Xiaomi open-sources OmniVoice: a 646-language voice cloning model trained on open data

According to Beating Monitor, Xiaomi AI Lab’s new Kaldi team has open-sourced OmniVoice, a zero-shot voice cloning TTS (text-to-speech) model supporting 646 languages. With just a few seconds of reference audio, the model can clone a voice and generate speech in multiple languages: input a Chinese recording, and the model will speak Japanese, Korean, or other languages using the same voice. The code, weights, and training data are fully open-sourced under the Apache-2.0 license. Architecturally, OmniVoice adopts an extremely minimalist design.

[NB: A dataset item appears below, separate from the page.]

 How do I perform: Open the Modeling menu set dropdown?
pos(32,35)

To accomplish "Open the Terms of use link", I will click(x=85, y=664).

The entire model consists of a single bidirectional Transformer that directly maps text to multi-codebook acoustic tokens (discrete encodings of sound), eliminating the traditional two-stage pipeline that first converts text to semantic tokens and then to acoustic tokens. Two key innovations enable this simple architecture: a full-codebook random masking strategy improves training efficiency, while initialization with pre-trained parameters from large language models enhances pronunciation accuracy. Inference runs at 40x real-time speed on PyTorch without requiring additional optimization. Training data was sourced entirely from 50 open-source speech datasets, totaling 580,000 hours after noise reduction and quality filtering. Low-resource languages are dynamically upsampled to ensure training effectiveness. In evaluations across 24 languages, OmniVoice outperformed multiple commercial systems in both voice similarity and intelligibility. Across 102 languages, intelligibility approached or exceeded that of real human recordings. Even for low-resource languages with less than 10 hours of training data, high-quality synthesis is achievable. Beyond voice cloning, the model supports text-based voice customization (e.g., “male, middle-aged, very low pitch” or “female, young, Sichuan dialect”), automatic noise reduction for noisy reference audio, insertion of prosodic markers such as laughter and sighs, and correction of polyphonic characters and proper nouns in both Chinese and English.